Alors les membres de la tribu inventent : ils imaginent un Dieu des oiseaux qui les empêche de chasser et de consommer à certains moments: ça leur complique la tâche et leur demande de la créativité. Ils inventent un Dieu obscur de la Terre qui ne peut être repoussé que par des cérémonies expiatoires où les membres de la tribu sont déguisés : ce qui qui donne naissance à un Art des parures et masques. Il faut 3 jours à un groupe de guerriers aguerris pour aller chercher dans les entrailles de la Terre le champignon particulier, qui, brûlé, protégera la tribu de la fureur du Dieu du feu ! Certains membres sont prêts a mourir pour cela. La tribu est très occupée. Ils vivent sous le stress intense de briser un tabou…
Lévi-Strauss note que notre société occidentale n’est guère différente, elle a oublié souvent pourquoi elle fait ce qu’elle fait !
Et nos propres croyances qui vacillent
Nous et nos enfants stressons et souffrons pour l’atteinte d’objectifs qui ne relèvent que d’une foi commune, largement inconsciente, dans une certaine cohérence de notre monde. Si cette cohérence vacille, comme elle vacille franchement dans cette période de changements lié a l’épidémie de COVID, beaucoup des « obligations de la tribu », des principes éducatifs à transmettre se vident de sens. Et un être humain en manque de sens souffre !
Le poids de notre humanité
Nous avons également un problème avec la finitude : la mort. Les humains savent dès 4 ans qu’ils vont mourir. C’est une angoisse très forte. Non pas tant de la mort elle-même, mais celle de disparaître, d’avoir « vécu pour rien ». La souffrance existentielle est celle qui reste quand les autres s’apaisent.
Nietzsche propose d’imaginer que l’on vient de nous annoncer que que nous allons mourir dans 6 mois.
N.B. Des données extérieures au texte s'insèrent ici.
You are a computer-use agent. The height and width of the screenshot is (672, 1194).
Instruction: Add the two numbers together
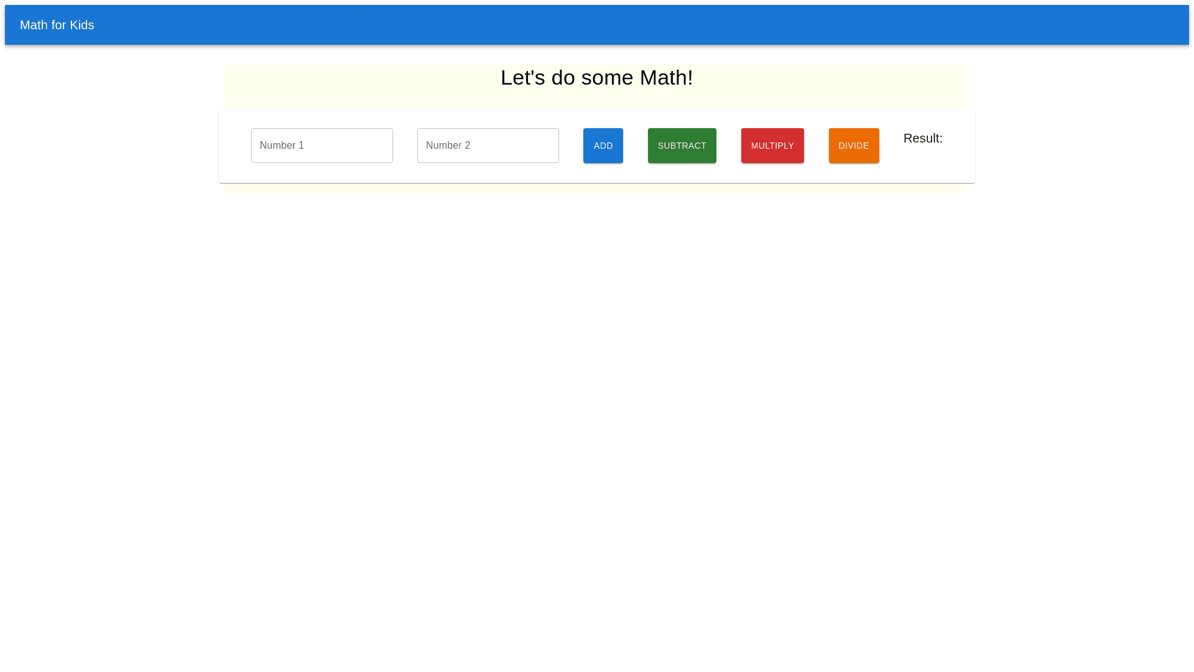[603, 146]
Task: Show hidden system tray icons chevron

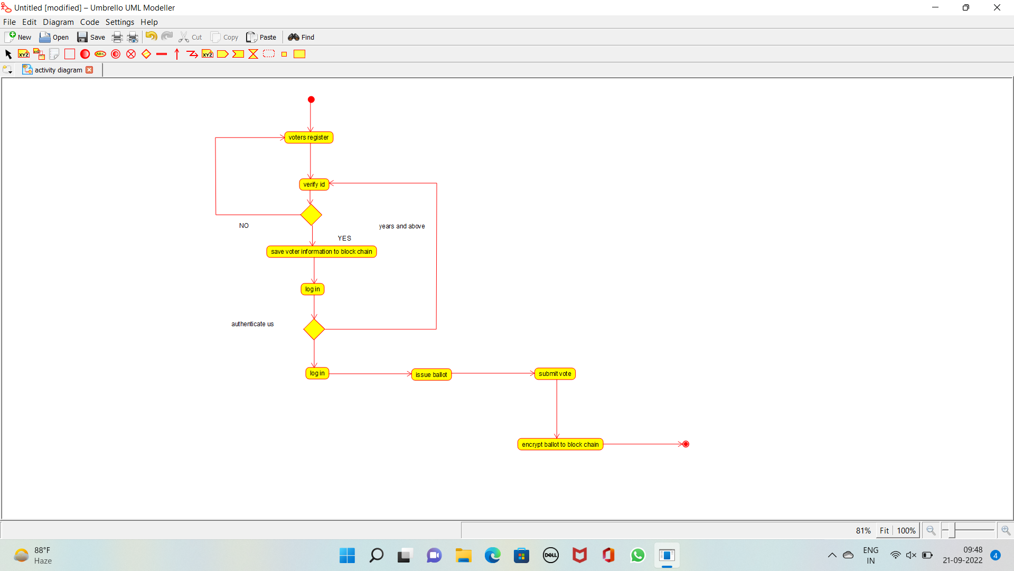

Un cancer par exemple. Que ferais tu à ce moment de ta vie ? Continuerais-tu à vivre « normalement » ? Ou aurais tu le courage de vivre une vie différente, « pleinement vécue » ? Qu’est ce qui compterait vraiment pour toi ?
« Quand votre temps s’achèvera » qu’est-ce qui vous donnera confiance dans la justesse de la place que vous avez occupée dans ce monde ? Qu’est-ce qui fera taire l’angoisse de la Mort ?
Que se passera t’il si vous ne pouvez pas y répondre ?
Confiance et Vulnérabilité
Les bouddhistes disent : « un cœur est fait pour être brisé ». Apprendre la vulnérabilité est le chemin de la sagesse. La quête fondamentale pour qui cherche la confiance.
Confiance c’est étymologiquement cum « avec » et fidere « la foi ». La « foi » c’est l’acte de se soumettre « à la volonté de Dieu ». Islam se traduit d’ailleurs par « soumission à dieu ».
En tant qu’agnostique, je dirais » soumis à la volonté du monde ». Confiance voudrait dire alors « acceptation de sa vulnérabilité profonde au monde ».
Et c’est ce que veut dire Bouddha il me semble quand il demande d’accueillir la condition humaine, la souffrance qui va avec, pour éviter de souffrir de ce qui ne peut être évité ni changé. Pour se concentrer pleinement sur le respect de nos limites et nos espaces de liberté.
La confiance, l’acceptation la plus entière possible de sa propre vulnérabilité personnelle mais aussi d’Etre Humain , est la clé pour celui qui veut VIVRE PLEINEMENT SA VIE.